#### ФРАГМЕНТ ДЛЯ ЧТЕНИЯ:
□ □ □ □

Совершению как коллективного, так и индивидуального зикрл должна предшествовать опредсленная подготовка, в частности, произнесение формул хизба и вирда, которыми обычно начинаются суфийские собрания (маджлис аз-зикр). Помимо этой вводной части подвижники должны пройти общую духовную подготовку, которая, по словам ал-Газалй, заключается в отречении от мира и принятии аскетического образа жизни, чему, в свою очередь, должно предшествовать «искреннее намерение» (ниийа). Именно оно не позволяет суфию впасть в самодовольство и сделать зикр самоцелью или средством продемонстрировать свое исключительное благочестие. Здесь важную роль играет духовный наставник и руководитель суфийской общины. Он наблюдает за исполнением зикра. во время совместных радений с тем, чтобы его последователи не позволяли себе симулировать экстатическое поведение или «работать на публику». Что касается индивидуального зикра, то его исполнитель должен полностью забыть обо всем окружающем и постоянно удерживать в своем мысленном взоре образ своего шайха. В суфийских руководствах оговаривается поза суфия во время индивидуального поминания (ему надлежит сидеть на молитвенном коврике скрестив ноги) и положение его рук. Рекомендовалось также умащать себя благовонными маслами и облачаться в ритуально чистую одежду.
Формулы зикра, принятые в разных братствах, отличаются друг от друга и зависят от уровня духовного развития, достигнутого подвижником. Как правило, зикр начинается произнесением первой части мусульманского символа веры (шахада), а именно: «Нет божества, кроме Бога» (ла илаха илла-Алаху). Согласно шазилийскому методу, произнесение этой формулы должно начинаться во «вместилище сердечного светила и месте средоточия духовного света», т. е. в левой части груди, затем ее нужно плавно «двигать» из нижней части груди наверх и вправо, пока она не вернется в свое исходное место. Таким образом, она совершает полный круг в груди отправляющего зикр (закир).

□ □ □ □

#### ПРЕДСТАВЛЕННЫЕ ЗАПИСИ:
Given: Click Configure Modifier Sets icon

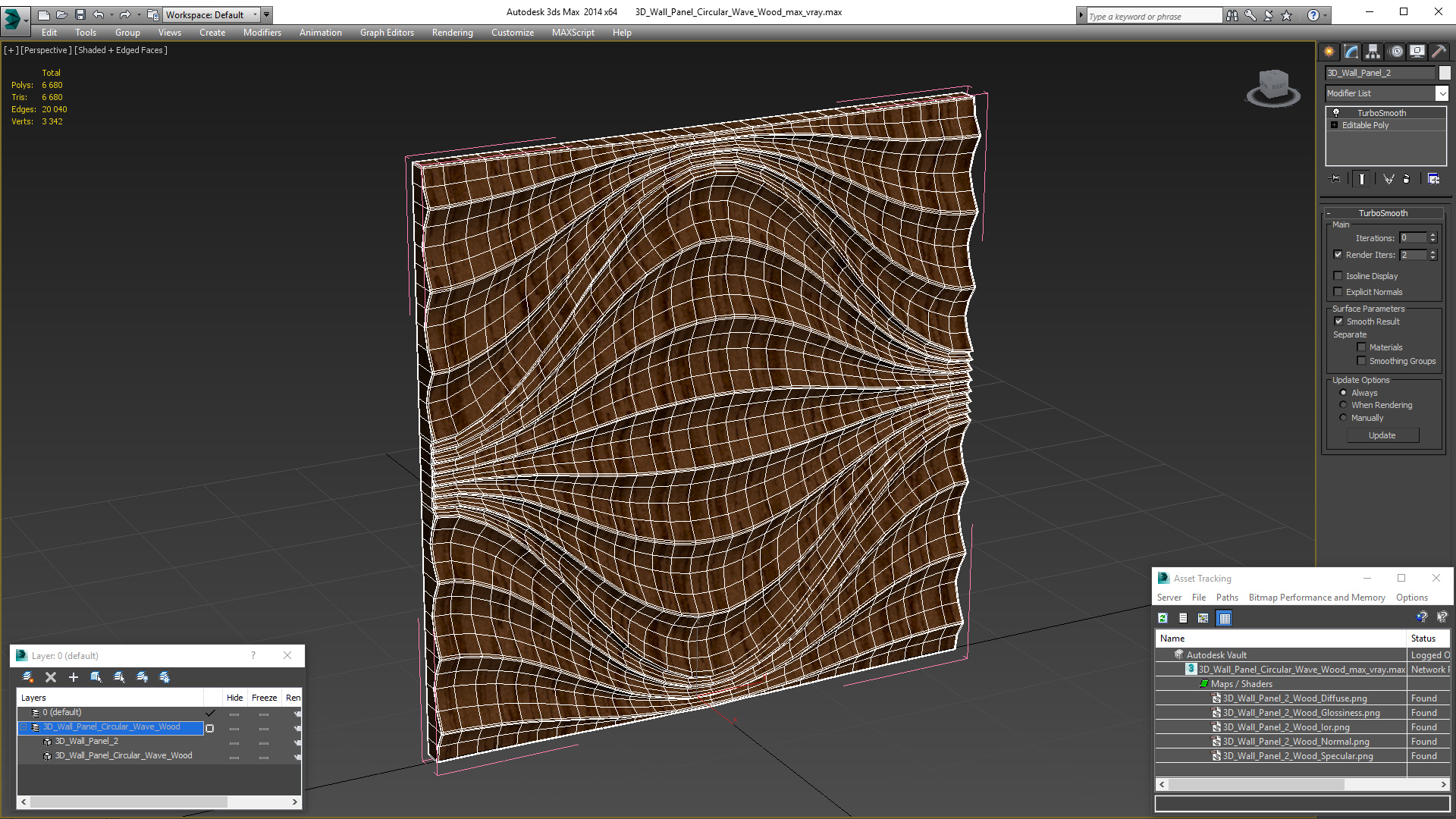Looking at the screenshot, I should pyautogui.click(x=1433, y=179).
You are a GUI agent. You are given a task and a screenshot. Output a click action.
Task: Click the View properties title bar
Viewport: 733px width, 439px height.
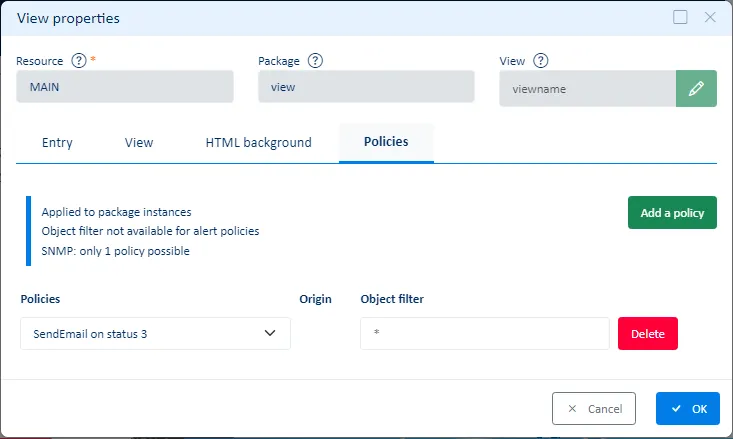300,17
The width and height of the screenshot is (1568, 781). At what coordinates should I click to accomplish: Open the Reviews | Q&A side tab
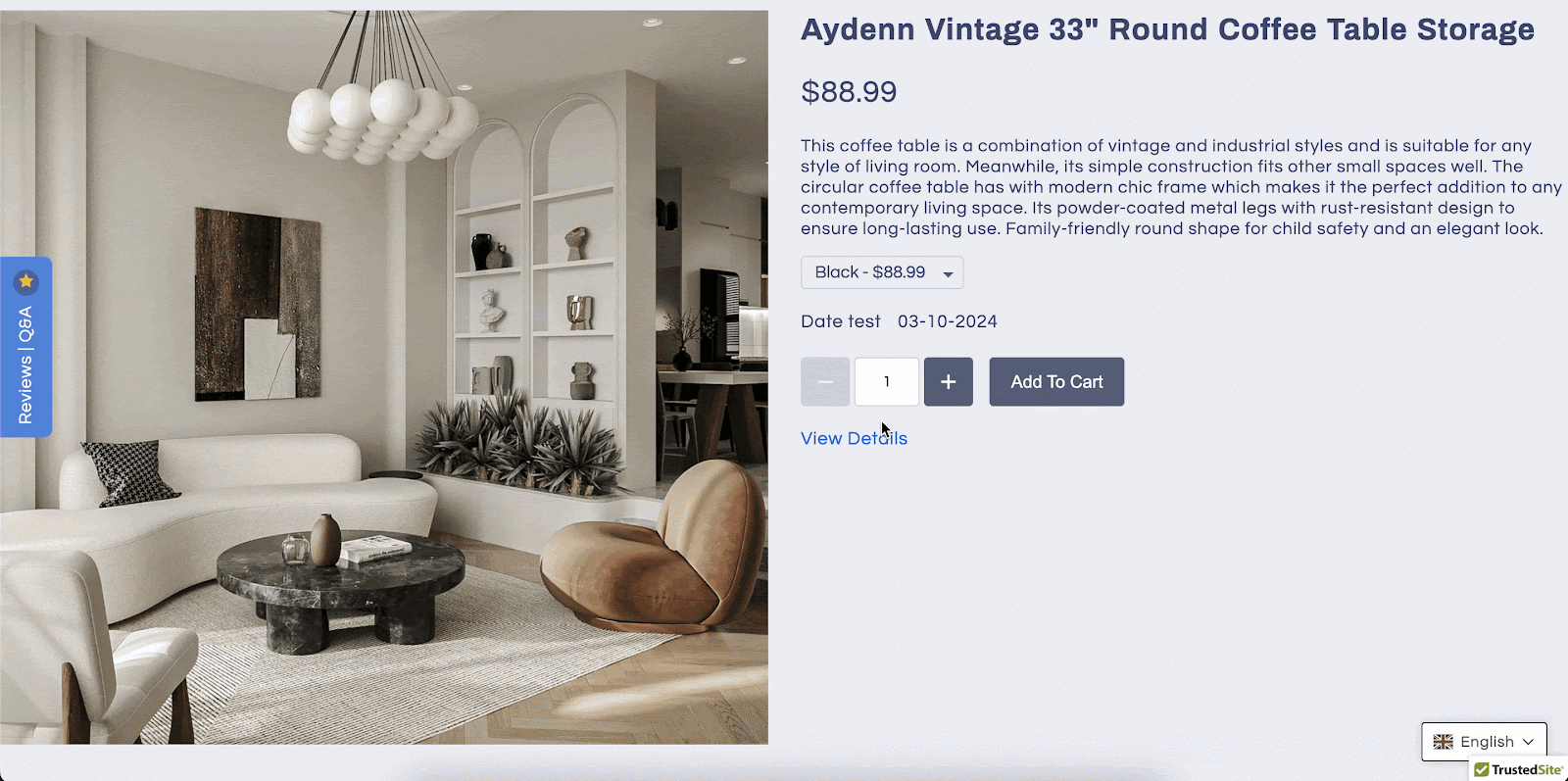click(26, 347)
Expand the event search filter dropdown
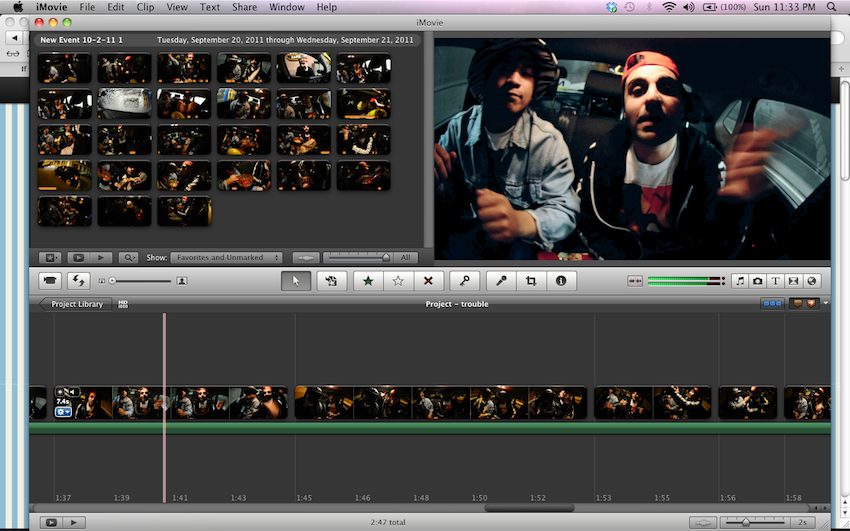The image size is (850, 531). [x=131, y=257]
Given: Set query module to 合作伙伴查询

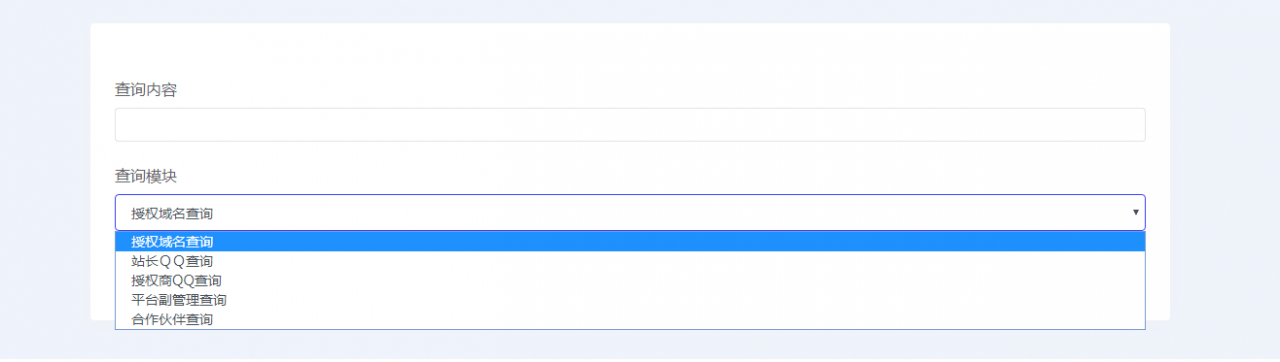Looking at the screenshot, I should point(630,320).
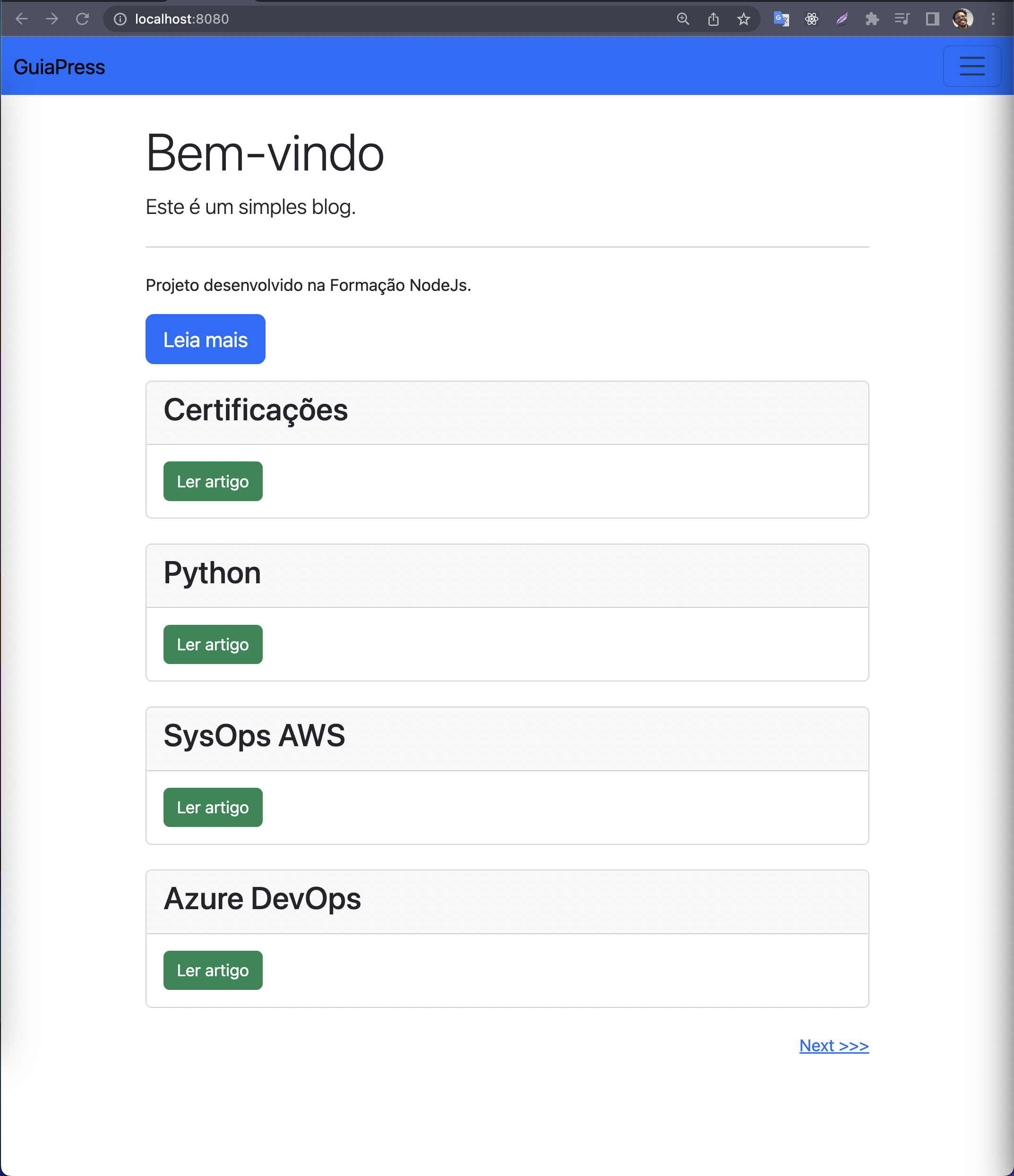Open the Chrome three-dot menu
1014x1176 pixels.
pyautogui.click(x=992, y=19)

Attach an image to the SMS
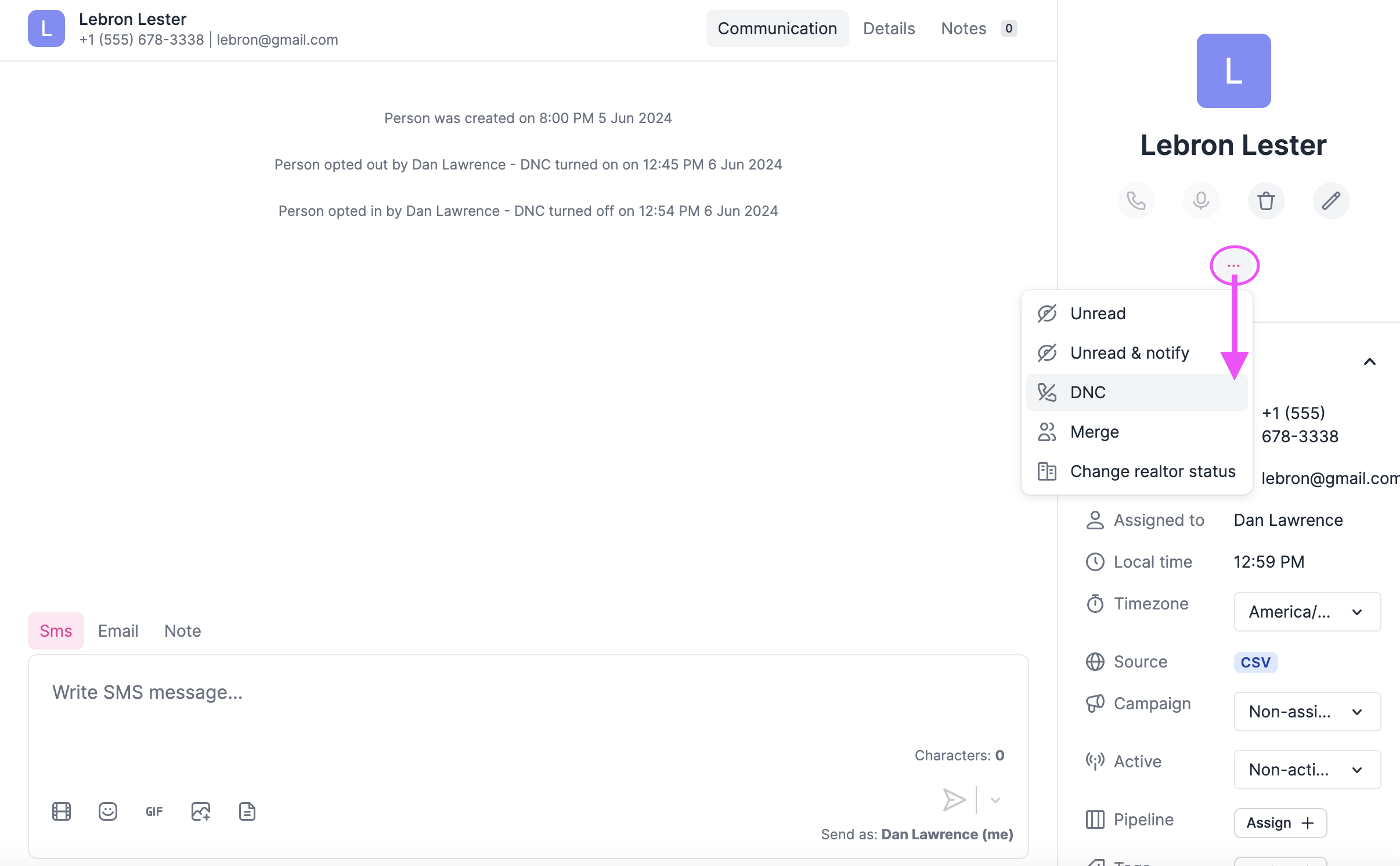point(201,811)
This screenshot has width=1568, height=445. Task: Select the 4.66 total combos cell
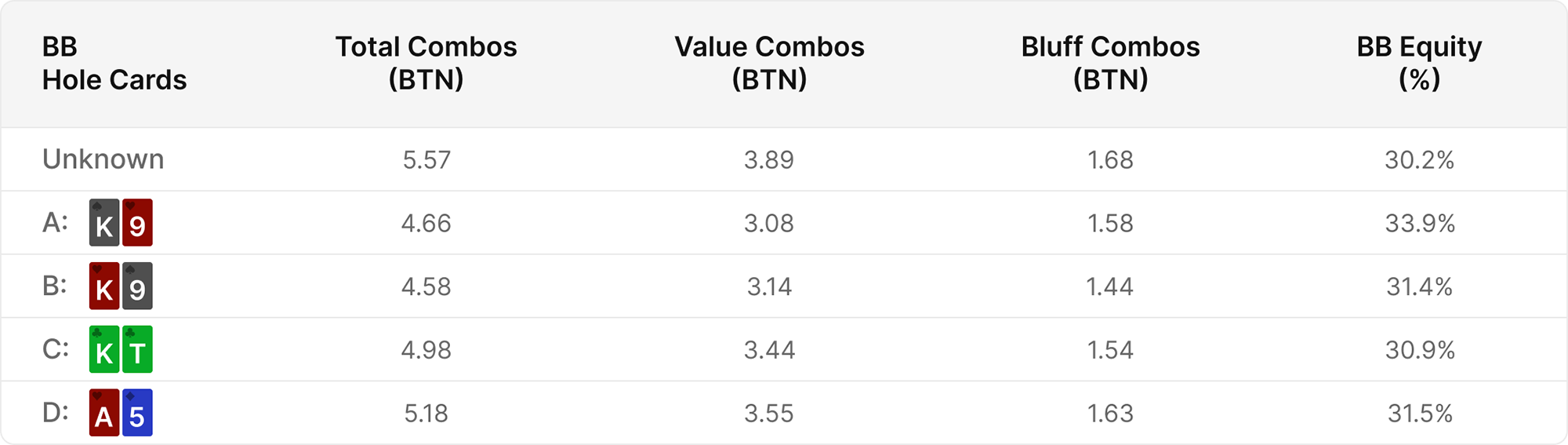pyautogui.click(x=426, y=224)
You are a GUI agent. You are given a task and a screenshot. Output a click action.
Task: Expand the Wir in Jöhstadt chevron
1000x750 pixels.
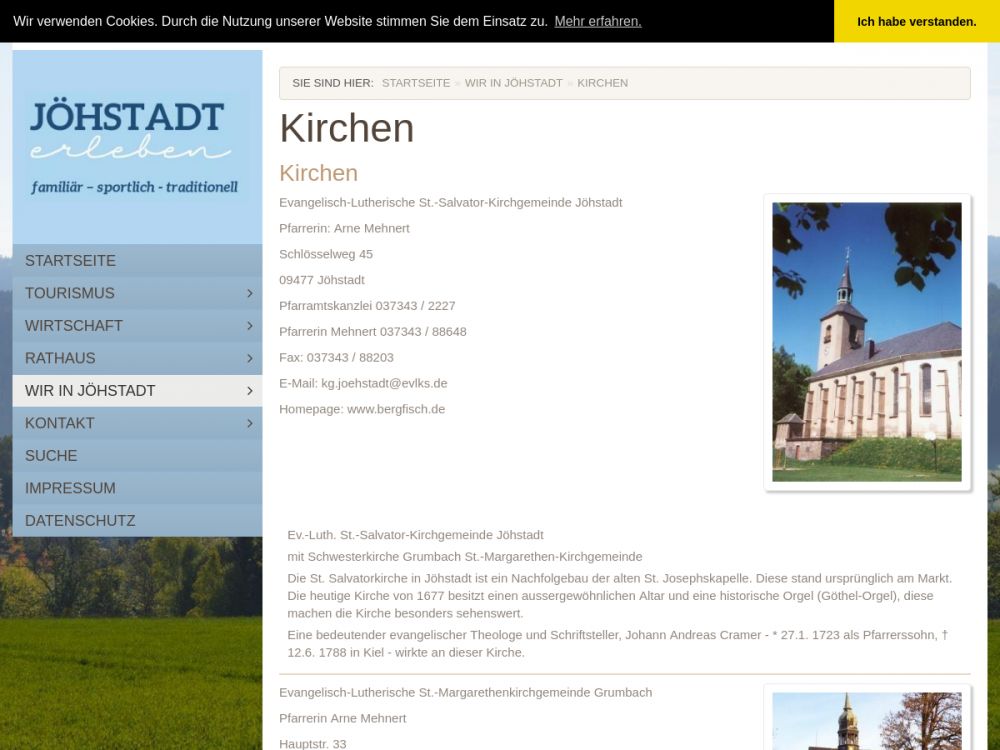coord(249,391)
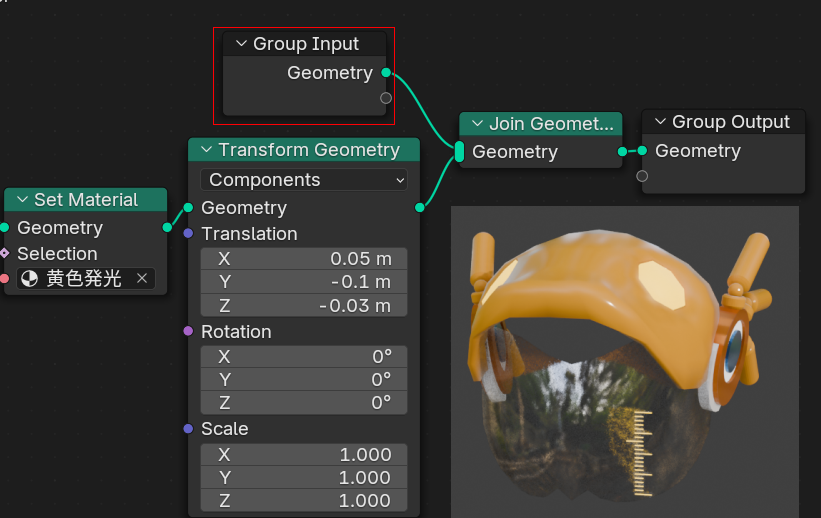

□ □ □ □

#### ЗАДАНИЯ:
A: С произнесения какой части мусульманского символа веры, согласно фрагменту о зикре, как правило, начинается зикр?
B: Перепечатайте из фрагмента о зикре отрывок начиная со слов «Формулы зикра, принятые» и вплоть до слов «отправляющего зикр (закир).» включительно.
C: Выпишите все арабские термины и формулы, которые во фрагменте о зикре приведены в скобках.
Записи для работы не понадобятся.

#### ОТВЕТЫ ПО ЗАДАНИЯМ:
A: С первой части шахады: «Нет божества, кроме Бога» (ла илаха илла-Алаху).

B:
Формулы зикра, принятые в разных братствах, отличаются друг от друга и зависят от уровня духовного развития, достигнутого подвижником. Как правило, зикр начинается произнесением первой части мусульманского символа веры (шахада), а именно: «Нет божества, кроме Бога» (ла илаха илла-Алаху). Согласно шазилийскому методу, произнесение этой формулы должно начинаться во «вместилище сердечного светила и месте средоточия духовного света», т. е. в левой части груди, затем ее нужно плавно «двигать» из нижней части груди наверх и вправо, пока она не вернется в свое исходное место. Таким образом, она совершает полный круг в груди отправляющего зикр (закир).

C: маджлис аз-зикр; ниийа; шахада; ла илаха илла-Алаху; закир